Kimerer LaMothe
Kimerer LaMothe, PhD is an advocate for dance. As a philosopher and scholar of religion, author of five books and myriad articles, LaMothe investigates the values that undergird modern western culture’s perceptions and practices of dancing. As a dance artist, she creates opportunities for people to experience dance as generative of human knowledge. She communicates this message through a monthly blog at Psychology Today.
LaMothe earned her Masters in Christianity and Culture from Harvard Divinity School, and her doctorate in the Modern West from the Committee on the Study of Religion at Harvard University, while also studying modern, ballet, Haitian, and Kathak dance. She wrote her dissertation on Martha Graham and phenomenologist, Gerardus van der Leeuw; gave birth to her first child, and upon graduating, was a visiting assistant professor of Religious Studies at Brown.
In 1997, LaMothe returned to Harvard as a Lecturer in the Modern West and the Director of the Undergraduate Program in the Comparative Study of Religion. In 2000-1, she received a fellowship from the Radcliffe Institute for Advanced Study for her work in religion and dance. During that year, she completed her first book Between Dancing and Writing: The Practice of Religious Studies (Fordham 2004), and choreographed and performed her first solo dance concert, Genesis, while six months pregnant with her third child. In 2003-4, she received a second full year fellowship, as the 40th Anniversary Fellow in Religion and Art, this time from the Center for the Study of World Religions, also at Harvard. She wrote her second book, Nietzsche’s Dancers: Isadora Duncan, Martha Graham, and the Revaluation of Christian Values (Palgrave 2006), and choreographed and performed her second solo dance concert, On Fire. Meanwhile, LaMothe and her partner, Geoffrey Gee, were nurturing a dream of finding a place where they could do their art in closer proximity to the natural world. In 2005, they moved to a retired dairy farm in the rolling hills of upstate New York. Here LaMothe, while continuing her dance practice, and giving birth to her fourth and fifth children at home, dedicated herself to writing three books that would establish the importance of dancing in relationship: to our bodily desires; to parents, partners, progeny, and to the natural world, respectively. Her third book, Why We Dance: A Philosophy of Bodily Becoming (Columbia 2015) draws upon current research from neuroscience to evolutionary biology, and anthropology to religious studies to offer a visionary account of dancing as vital for the biological, ethical, spiritual, and ecological development of human persons and communities.

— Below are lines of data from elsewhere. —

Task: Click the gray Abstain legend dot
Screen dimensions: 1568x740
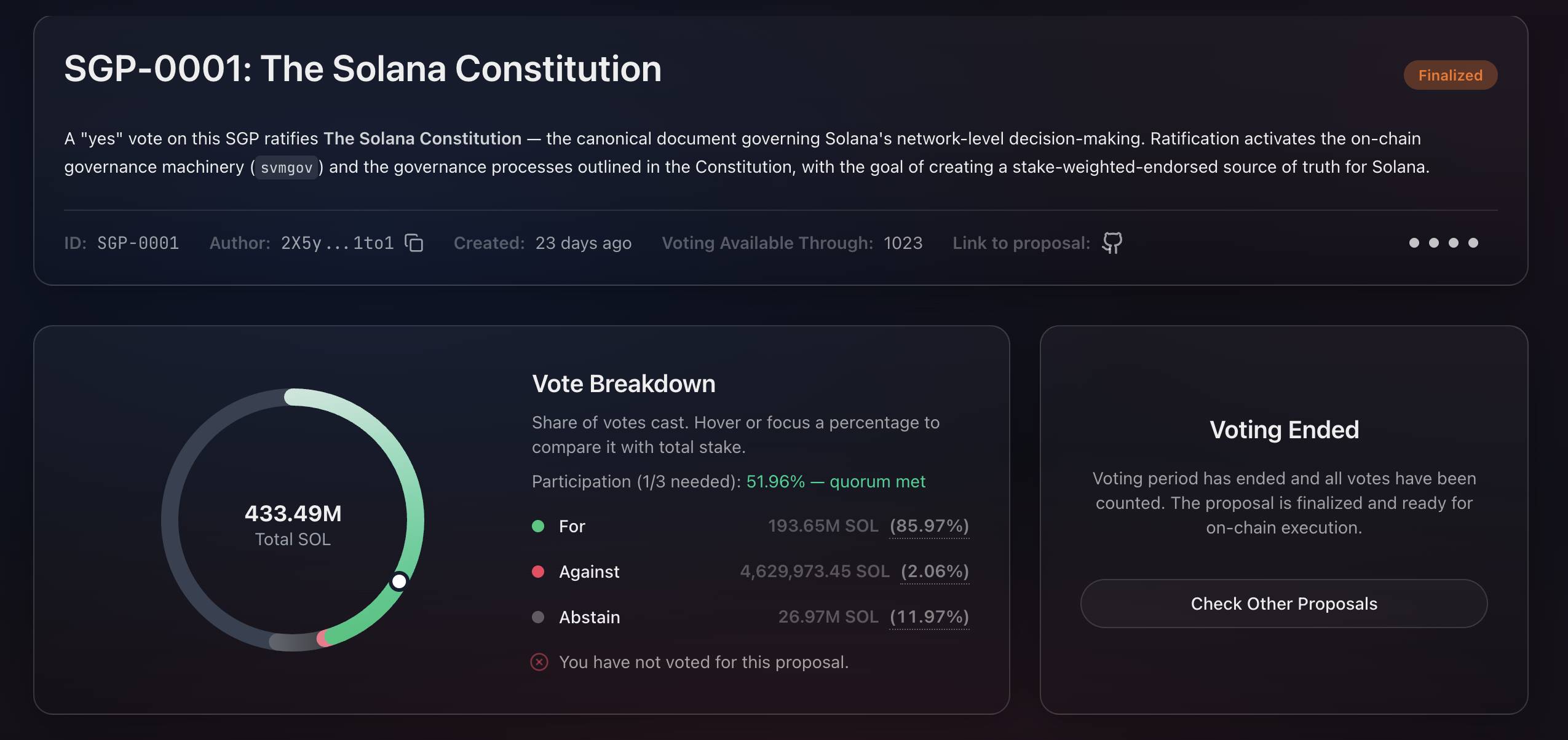Action: 538,617
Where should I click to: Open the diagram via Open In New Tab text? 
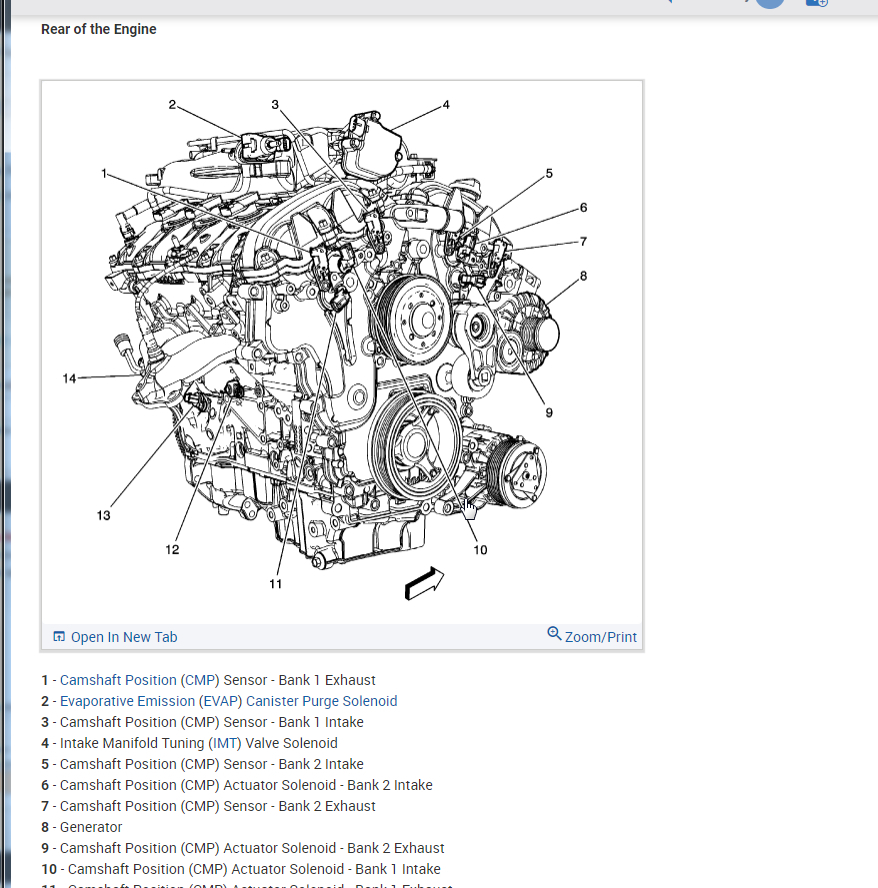[x=123, y=637]
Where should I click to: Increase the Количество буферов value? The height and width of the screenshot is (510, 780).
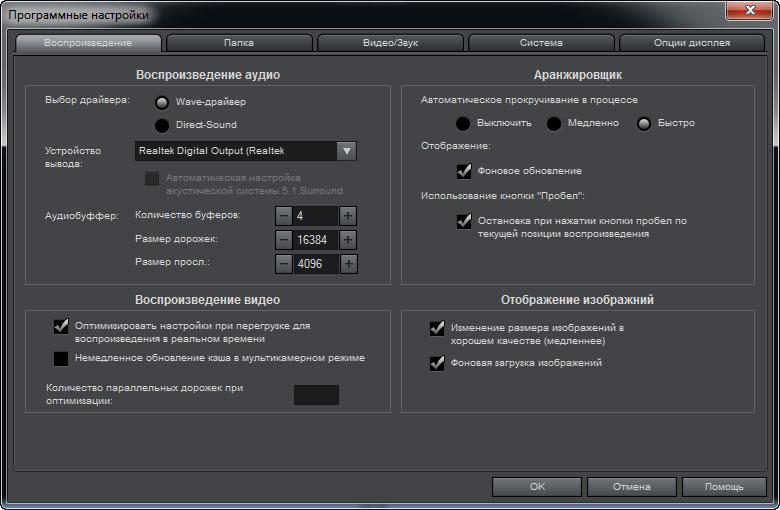[348, 216]
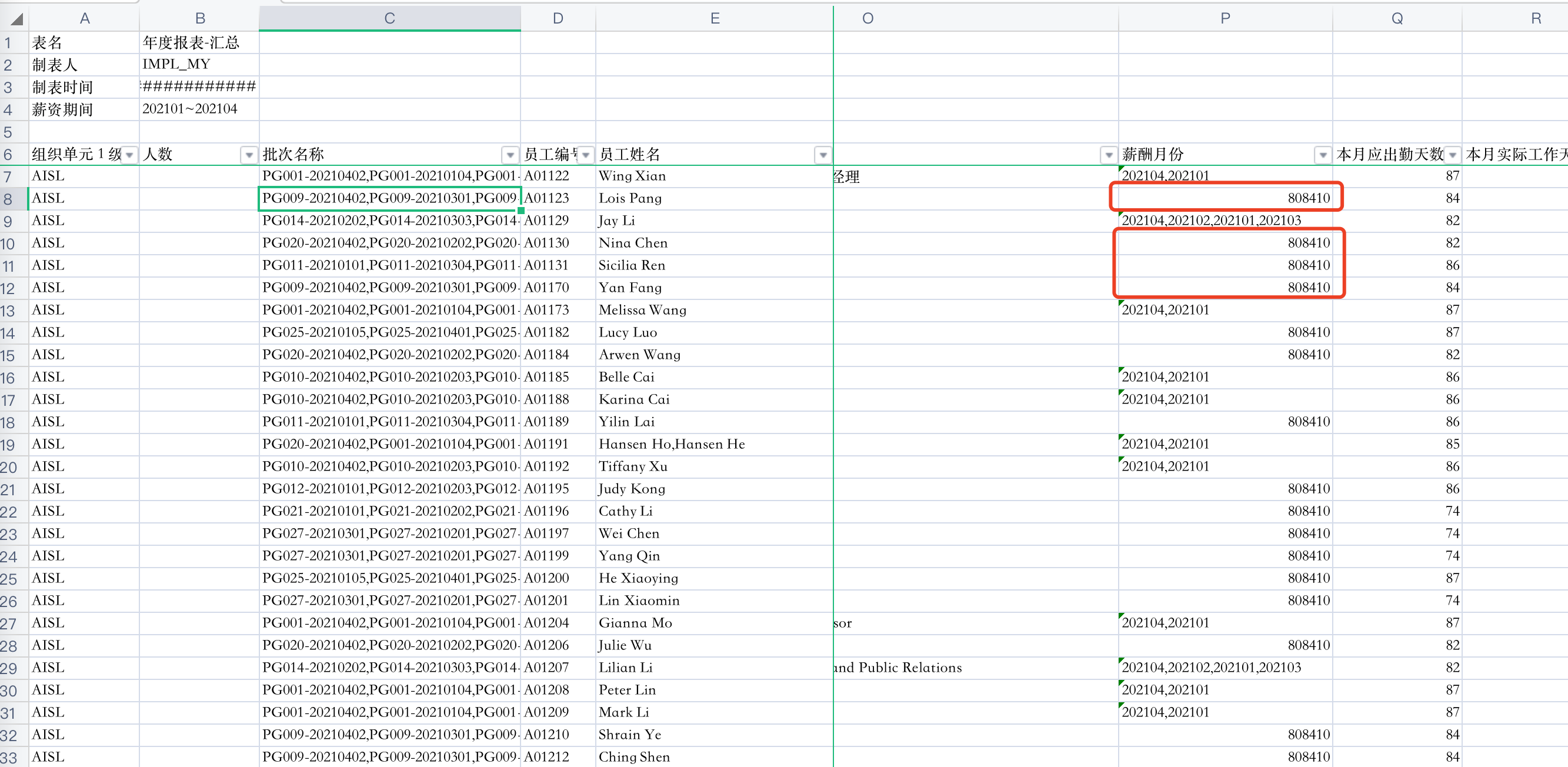Click cell containing Hansen Ho,Hansen He
Screen dimensions: 1568x767
(672, 443)
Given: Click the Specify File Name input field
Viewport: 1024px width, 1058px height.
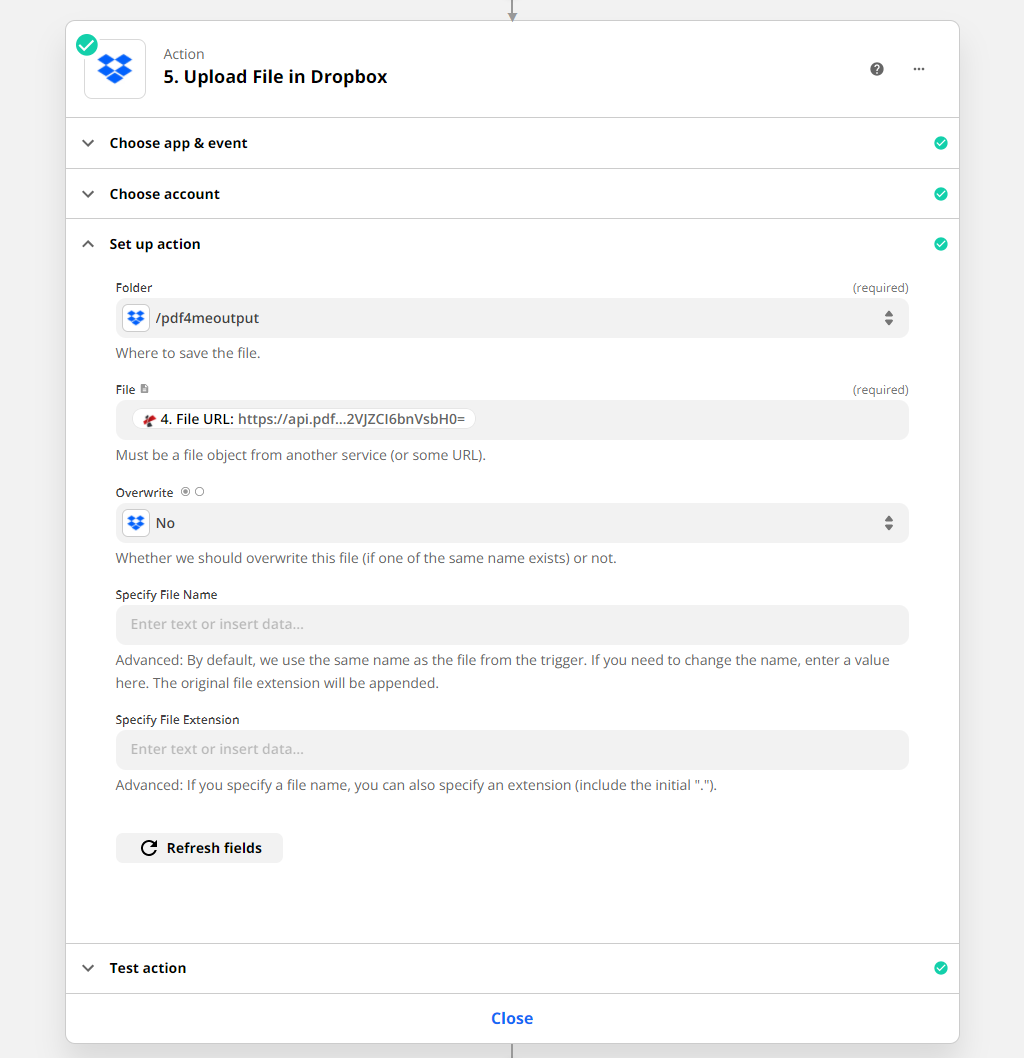Looking at the screenshot, I should (512, 625).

While living on the farm, LaMothe remains active in the academic world, writing articles for journals and anthologies, as well as giving lectures and movement workshops at institutions including Williams College, Syracuse University, Columbia University, Dominican University, Oneonta State University, University of North Carolina, Green Mountain College, Long Trail School, and St. Johnsbury Academy. She serves on the editorial board of the Journal for Dance, Movement, and Spiritualities. Kimerer is also completing research on her next scholarly book, Ecstatic
Dance: Practices of Bodily Movement in the World’s Religions.